What This Looks Like
The user cannot tell which output, decision, review result, source, version, record, or workflow state is authoritative. Multiple candidates may exist, or the system may show a state without making clear whether it is draft, final, superseded, approved, rejected, or still pending.
Why It Matters
Workflows need a current authority state. If the authoritative state cannot be identified, users may act on stale output, re-review settled work, ignore a valid decision, or pass the wrong version downstream. This can create loops because no one knows what state should govern the next step.
Structural Signal
There are multiple possible states, but the system does not expose which one governs.

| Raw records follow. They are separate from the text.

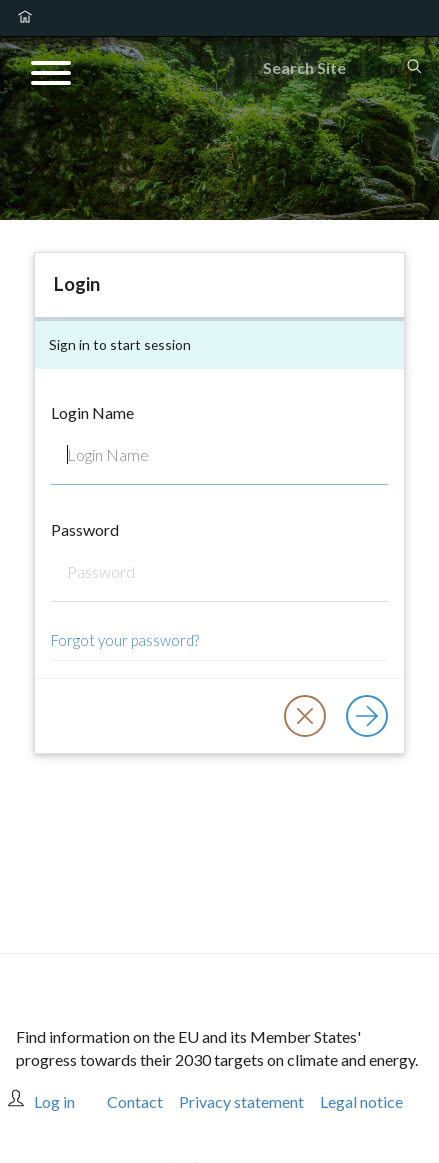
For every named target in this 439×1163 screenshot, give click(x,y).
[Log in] (367, 716)
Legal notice (361, 1101)
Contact (135, 1101)
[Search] (334, 68)
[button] (305, 716)
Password (85, 529)
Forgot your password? (125, 640)
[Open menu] (51, 76)
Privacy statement (241, 1101)
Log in (54, 1101)
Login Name (92, 412)
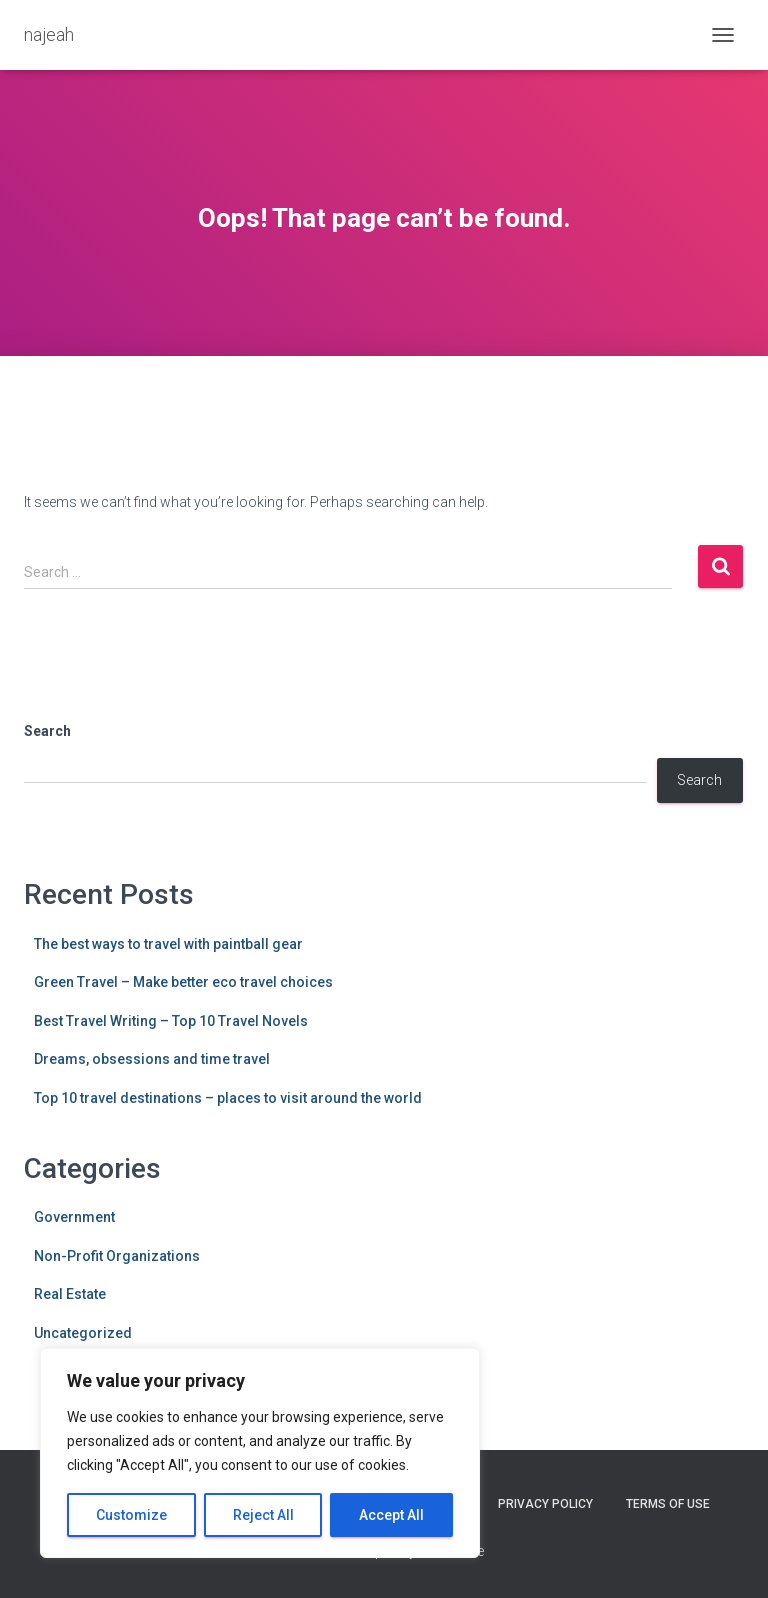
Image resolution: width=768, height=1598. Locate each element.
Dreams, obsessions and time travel (152, 1059)
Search (47, 731)
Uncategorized (83, 1333)
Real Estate (70, 1294)
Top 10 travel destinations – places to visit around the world (228, 1098)
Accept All (391, 1515)
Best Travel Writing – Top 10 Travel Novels (171, 1021)
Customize (131, 1515)
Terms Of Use (668, 1504)
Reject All (263, 1515)
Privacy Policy (545, 1504)
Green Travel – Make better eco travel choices (183, 982)
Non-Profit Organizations (117, 1256)
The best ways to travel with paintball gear (168, 944)
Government (74, 1217)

The issue is not simply that information is missing; it is that authority over the current state is unclear or mismatched.
Common Triggers
- Draft, final, and reviewed states are not labeled clearly
- Multiple outputs survive without a supersession rule
- A review result is stored separately from the artifact it governs
- Version history exists but the current version is not marked
- Human and automated decisions produce competing states
- References point to objects without indicating their authority status
When to Use This Issue
Use this Issue when the user or workflow cannot identify which state, decision, output, source, review, or version is currently authoritative.
When Not to Use This Issue
Do not use this Issue when the authoritative state is clear but wrong. Do not use it when the issue is merely a missing owner. This Issue applies when the governing state itself cannot be identified.